PASSAGE SHOWN:
# # # # # # #
Attempts to unify Y
with a sorted version of the list represented by X
.
Note that, unlike sort/2
, duplicates are not removed.
Examples
?- msort([q,w,e,r,t,y], X).
X = [e,q,r,t,w,y]
yes
?- msort([q,q,w,y,e,r,r,t,r,y], X).
X = [e,q,q,r,r,r,t,w,y,y]
yes
?- msort([q,w,e,r,t,y], [e,q,r,t,w,y]).
yes
?- msort([q,w,e,r,t,y], [q,w,e,r,t,y]).
no
?- msort([q,w,e,r,t,y], [e,q,t,r,w,y]).
no
?- msort([q,w,e,r,t,y], [A,B,C,D,E,F]).
A = e
B = q
C = r
D = t
E = w
F = y
yes
?- msort([], X).
X = []
yes
?- msort([a], X).
X = [a]
yes
?- msort(a, X).
# # # # # # #
DATASET SECTION:

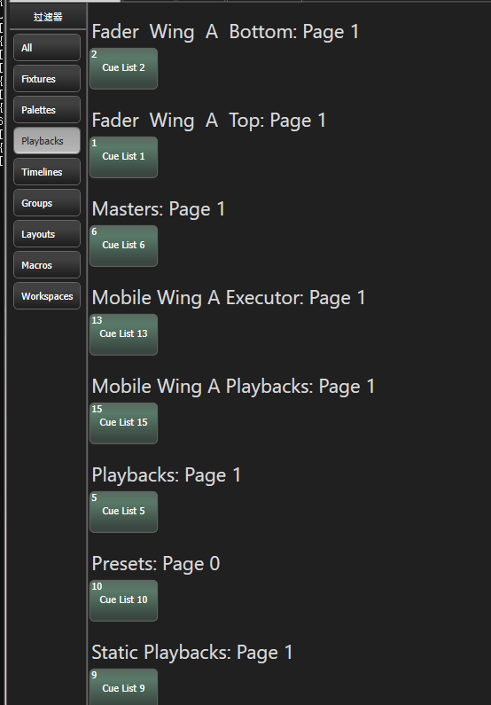Pick Cue List 6 in Masters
# # # # # # #
WORK TO DO:
1. In the msort page, how does msort differ from sort/2?
2. List every query in the msort page that is shown with the answer "yes".

EXERCISE RESPONSES:
1. Unlike sort/2, msort does not remove duplicates.

2.
- ?- msort([q,w,e,r,t,y], X).
- ?- msort([q,q,w,y,e,r,r,t,r,y], X).
- ?- msort([q,w,e,r,t,y], [e,q,r,t,w,y]).
- ?- msort([q,w,e,r,t,y], [A,B,C,D,E,F]).
- ?- msort([], X).
- ?- msort([a], X).